Crónica Berlinale 2018: "The Tree" cuadro maestro

Autor: Joan Sala Fuente: Filmin

Crónica Berlinale 2018: "The Tree" cuadro maestro

Presentada en Forum, la que supone de largo la sección más experimental y arriesgada del Festival de Berlín, "The Tree", la nueva película del director portugués André Gil Mata, es una de esas obras que de por si solas dan sentido a nuestra presencia en un festival. Es un cuadro en movimiento, pura poesía pictórica que encumbra el empleo de los 16 mm y probablemente, la mejor película que un servidor habrá disfrutado esta nueva edición de la Berlinale. En resumidas cuentas, lo que definitivamente debería ser un inapelable Oso de Oro.

¿De qué va?

Un hombre, un niño, dos guerras, un río, un árbol. Un anciano y un niño se juntan bajo un árbol a orillas del río y comparten misma memoria y también mismo secreto. Encuentran el uno en el otro la serenidad, el silencio y el tiempo perdido a través del agua que fluye en el río.

¿Quién está detrás?

Después de "Captivity" y "How I fell in love with Eva Ras", "The Tree" supone la tercera película del realizador portugués Andrés Gil Mata cuyas obras sin embargo, ya sean cortos o largos, han sido siempre co-producidos con Bosnia.

¿Quién sale?

Los no profesionales Petar Fradelić, Filip Živanović y Sanja Vrzić

¿Qué es? 

La mejor película que un servidor probablemente habrá visto en toda esta Berlinale.
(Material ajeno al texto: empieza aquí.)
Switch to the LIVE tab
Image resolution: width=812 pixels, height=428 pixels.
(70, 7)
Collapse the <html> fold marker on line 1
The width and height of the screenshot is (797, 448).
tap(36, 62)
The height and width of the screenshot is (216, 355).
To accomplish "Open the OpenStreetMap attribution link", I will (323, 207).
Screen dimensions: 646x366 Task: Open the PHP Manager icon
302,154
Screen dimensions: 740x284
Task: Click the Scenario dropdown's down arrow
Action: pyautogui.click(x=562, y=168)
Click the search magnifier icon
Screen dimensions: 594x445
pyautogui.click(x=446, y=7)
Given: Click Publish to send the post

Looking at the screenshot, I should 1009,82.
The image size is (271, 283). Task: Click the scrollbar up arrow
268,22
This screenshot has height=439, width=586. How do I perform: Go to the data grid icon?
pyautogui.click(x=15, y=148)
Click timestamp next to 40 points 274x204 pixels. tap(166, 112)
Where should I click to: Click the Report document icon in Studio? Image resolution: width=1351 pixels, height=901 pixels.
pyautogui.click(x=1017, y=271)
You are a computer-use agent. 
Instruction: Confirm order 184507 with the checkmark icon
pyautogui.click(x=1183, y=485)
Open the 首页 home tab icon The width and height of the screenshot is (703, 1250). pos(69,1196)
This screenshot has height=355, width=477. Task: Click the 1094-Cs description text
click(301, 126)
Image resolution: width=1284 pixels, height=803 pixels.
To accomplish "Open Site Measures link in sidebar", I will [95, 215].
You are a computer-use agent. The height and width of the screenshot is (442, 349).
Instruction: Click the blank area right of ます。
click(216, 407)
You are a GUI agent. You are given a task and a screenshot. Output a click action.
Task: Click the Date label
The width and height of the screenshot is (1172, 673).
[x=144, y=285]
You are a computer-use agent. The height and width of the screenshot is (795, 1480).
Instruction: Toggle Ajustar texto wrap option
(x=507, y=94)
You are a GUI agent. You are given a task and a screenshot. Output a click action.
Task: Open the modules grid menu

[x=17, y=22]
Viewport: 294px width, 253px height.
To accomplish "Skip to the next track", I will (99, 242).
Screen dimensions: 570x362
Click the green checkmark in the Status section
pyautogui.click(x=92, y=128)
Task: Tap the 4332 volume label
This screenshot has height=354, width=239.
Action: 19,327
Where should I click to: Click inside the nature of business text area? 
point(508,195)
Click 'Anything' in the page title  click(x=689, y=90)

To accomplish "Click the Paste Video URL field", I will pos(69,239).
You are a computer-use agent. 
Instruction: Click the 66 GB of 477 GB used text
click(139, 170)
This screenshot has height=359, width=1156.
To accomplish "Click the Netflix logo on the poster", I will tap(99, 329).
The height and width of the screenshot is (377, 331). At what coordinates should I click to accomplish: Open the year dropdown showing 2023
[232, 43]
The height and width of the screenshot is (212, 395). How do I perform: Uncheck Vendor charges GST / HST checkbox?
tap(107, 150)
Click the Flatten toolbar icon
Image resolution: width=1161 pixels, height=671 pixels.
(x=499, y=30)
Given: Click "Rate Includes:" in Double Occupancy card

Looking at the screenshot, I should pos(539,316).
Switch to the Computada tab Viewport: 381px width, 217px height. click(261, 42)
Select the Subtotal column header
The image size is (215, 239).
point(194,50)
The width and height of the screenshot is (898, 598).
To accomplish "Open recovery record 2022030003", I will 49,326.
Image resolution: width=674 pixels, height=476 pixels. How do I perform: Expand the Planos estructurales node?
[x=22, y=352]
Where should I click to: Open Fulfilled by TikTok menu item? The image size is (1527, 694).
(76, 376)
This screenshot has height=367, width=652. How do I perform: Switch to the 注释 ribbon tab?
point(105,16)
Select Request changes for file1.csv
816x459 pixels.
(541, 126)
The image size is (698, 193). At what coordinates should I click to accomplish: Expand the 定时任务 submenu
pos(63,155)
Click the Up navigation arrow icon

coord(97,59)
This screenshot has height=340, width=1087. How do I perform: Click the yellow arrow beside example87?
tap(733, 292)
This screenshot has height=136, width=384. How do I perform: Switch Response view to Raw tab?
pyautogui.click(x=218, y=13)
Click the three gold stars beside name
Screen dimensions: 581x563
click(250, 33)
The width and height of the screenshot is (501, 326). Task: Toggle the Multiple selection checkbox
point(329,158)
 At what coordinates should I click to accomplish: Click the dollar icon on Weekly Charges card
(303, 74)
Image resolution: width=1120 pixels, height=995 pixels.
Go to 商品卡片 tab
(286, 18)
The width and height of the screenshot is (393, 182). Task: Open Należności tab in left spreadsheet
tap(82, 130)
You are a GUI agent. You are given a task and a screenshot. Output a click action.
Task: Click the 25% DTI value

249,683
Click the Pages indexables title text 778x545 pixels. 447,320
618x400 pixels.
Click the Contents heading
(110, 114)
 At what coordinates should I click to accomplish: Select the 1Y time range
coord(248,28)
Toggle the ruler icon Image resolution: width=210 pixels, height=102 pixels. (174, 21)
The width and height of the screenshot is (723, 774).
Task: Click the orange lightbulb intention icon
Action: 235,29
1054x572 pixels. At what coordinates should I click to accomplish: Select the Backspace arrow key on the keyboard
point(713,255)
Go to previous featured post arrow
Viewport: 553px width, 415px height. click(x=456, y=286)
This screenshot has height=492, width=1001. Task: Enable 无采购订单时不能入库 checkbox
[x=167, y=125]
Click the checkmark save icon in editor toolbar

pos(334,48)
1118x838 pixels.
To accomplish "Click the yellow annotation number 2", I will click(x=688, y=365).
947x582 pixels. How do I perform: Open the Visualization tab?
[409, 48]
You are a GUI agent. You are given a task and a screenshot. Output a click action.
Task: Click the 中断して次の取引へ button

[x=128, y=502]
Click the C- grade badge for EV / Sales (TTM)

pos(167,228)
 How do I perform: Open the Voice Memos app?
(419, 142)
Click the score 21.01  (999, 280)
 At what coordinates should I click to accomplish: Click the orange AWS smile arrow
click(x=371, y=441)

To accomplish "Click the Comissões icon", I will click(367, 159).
Algo así como Bela Tarr en color y en 16mm.

¿Qué ofrece?

A los impacientes: hora y cuarenta de planos secuencia trabajados en 16mm donde se observa a un niño mirando por la ventana, haciendo fuego y a un anciano cargado de garrafas yendo a por agua a un pozo. Es decir: 100 minutos de mortal aburrimiento. A quienes entienden que el cine es riesgo, una forma artística viva capaz de seguir evolucionando, encontrarán una obra de profundo calado existencial, desoladora belleza  e incuestionable atrevimiento. "The Tree" es pura poesía pictórica, un cuadro en constante movimiento, una obra maestra cuyo destino debe ser el de una sala de cine. Pero más allá de su calado artístico absolutamente hermoso, de su artesanal trabajo de la textura de imagen, de su minucioso concepto del encuadre y milimétrica planificación del movimiento de la cámara, André Gil Mata transgrede desde su hipnótica cadencia la linealidad de su narrativa, rompe la lógica entre espacio y tiempo para acabar enarbolando así un discurso conmovedor acerca de la memoria, de la repetición cíclica de la humanidad en el fluir de la vida sobre una rutina que nunca olvida el caminar del presente hacia la muerte. Lo dicho, esto es lo que debería ser un inapelable Oso de Oro.